▶ **PROBLEM DETAILS**: Go through the listing below and show each line that has the word "agent".

--------------------------------------------------

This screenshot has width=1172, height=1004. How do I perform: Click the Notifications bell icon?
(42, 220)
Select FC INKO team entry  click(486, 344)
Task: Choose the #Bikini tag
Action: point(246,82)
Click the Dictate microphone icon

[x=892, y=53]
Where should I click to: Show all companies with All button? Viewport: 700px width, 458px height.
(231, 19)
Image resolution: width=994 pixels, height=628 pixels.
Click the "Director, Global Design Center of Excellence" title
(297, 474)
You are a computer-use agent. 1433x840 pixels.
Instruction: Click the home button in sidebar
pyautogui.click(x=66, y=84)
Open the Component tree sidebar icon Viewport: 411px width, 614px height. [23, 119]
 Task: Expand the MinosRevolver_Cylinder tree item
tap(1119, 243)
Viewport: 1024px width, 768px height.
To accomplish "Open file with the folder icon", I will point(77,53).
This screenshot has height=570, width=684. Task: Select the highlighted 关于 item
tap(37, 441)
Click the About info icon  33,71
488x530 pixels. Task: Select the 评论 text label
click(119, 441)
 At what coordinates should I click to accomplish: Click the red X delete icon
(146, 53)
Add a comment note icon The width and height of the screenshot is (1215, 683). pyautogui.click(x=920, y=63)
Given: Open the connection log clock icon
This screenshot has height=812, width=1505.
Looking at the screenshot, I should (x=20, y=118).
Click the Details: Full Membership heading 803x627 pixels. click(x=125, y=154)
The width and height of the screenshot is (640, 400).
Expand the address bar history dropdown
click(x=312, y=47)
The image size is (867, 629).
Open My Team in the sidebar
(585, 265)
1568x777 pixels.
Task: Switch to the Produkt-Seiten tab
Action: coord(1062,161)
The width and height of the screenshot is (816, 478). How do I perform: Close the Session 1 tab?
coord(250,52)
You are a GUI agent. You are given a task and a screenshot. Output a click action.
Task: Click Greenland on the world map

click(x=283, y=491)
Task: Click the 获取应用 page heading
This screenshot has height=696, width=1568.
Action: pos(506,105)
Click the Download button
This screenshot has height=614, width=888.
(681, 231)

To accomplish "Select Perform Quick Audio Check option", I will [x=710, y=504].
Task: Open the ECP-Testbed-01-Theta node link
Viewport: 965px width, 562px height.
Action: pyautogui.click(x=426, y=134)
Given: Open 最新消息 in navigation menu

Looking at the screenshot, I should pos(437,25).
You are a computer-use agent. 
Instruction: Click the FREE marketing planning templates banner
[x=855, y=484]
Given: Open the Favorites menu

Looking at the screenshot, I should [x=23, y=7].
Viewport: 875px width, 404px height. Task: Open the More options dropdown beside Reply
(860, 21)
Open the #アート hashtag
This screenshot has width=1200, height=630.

--------------------------------------------------

▶ **TASK SOLUTION**:
You are a computer-use agent. 1433x840 pixels.
You are a GUI agent. You are given a task and a screenshot. Output a click action.
You are a computer-use agent. 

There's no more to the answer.